“They were not too high,” Isabel said, with a sigh of recollection. “It took pecks and pecks of those pink shells to make the curtains. Kate and I worked on them for two months at odd times.”

“And the tableaux helped out besides. Wasn’t Crullers funny?”

“Forget the past,” Polly ordered. “The future is bobbing right up under our noses, and says ‘attend to me.’ We gave four entertainments—”

“I don’t think they were entertainments, Polly, do you? I think they were fantastic gatherings,” interposed Isabel in her precise way. “The Friendship Fair, where we sold everything that friends could possibly think of—”

“You’re exaggerating, Isabel,” Ruth put in, stolidly. “We just sold airy trifles that people buy to show other people they are remembering them.”

“Same thing,” pronounced Polly. “Have some more shortcake, children, and don’t waste time arguing.”
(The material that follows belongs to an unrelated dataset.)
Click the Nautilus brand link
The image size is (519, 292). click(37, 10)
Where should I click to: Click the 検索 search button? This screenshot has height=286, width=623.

“The long and the short of it all is this,” said Ruth, who was treasurer of the outing club, and could therefore speak with authority. “Out of the monthly entertainments, fairs, and other things that we have given through the winter, we have cleared about $124.00. Of course Kate Julian helped out too, before she went home, and all the mothers helped, and Polly’s grandfather, but I think we’ve done mighty well.”

“It won’t fill the toe of the stocking when it comes to paying for a real vacation for us girls, Ruth,” Polly returned. “It’s April now, and we must make up our minds where we wish to go, and then work for it with all our might.”

“Now then, how’s the board of lady managers to-day?” demanded a deep voice outside the arbor, and the gray head of the Admiral looked in at them smilingly.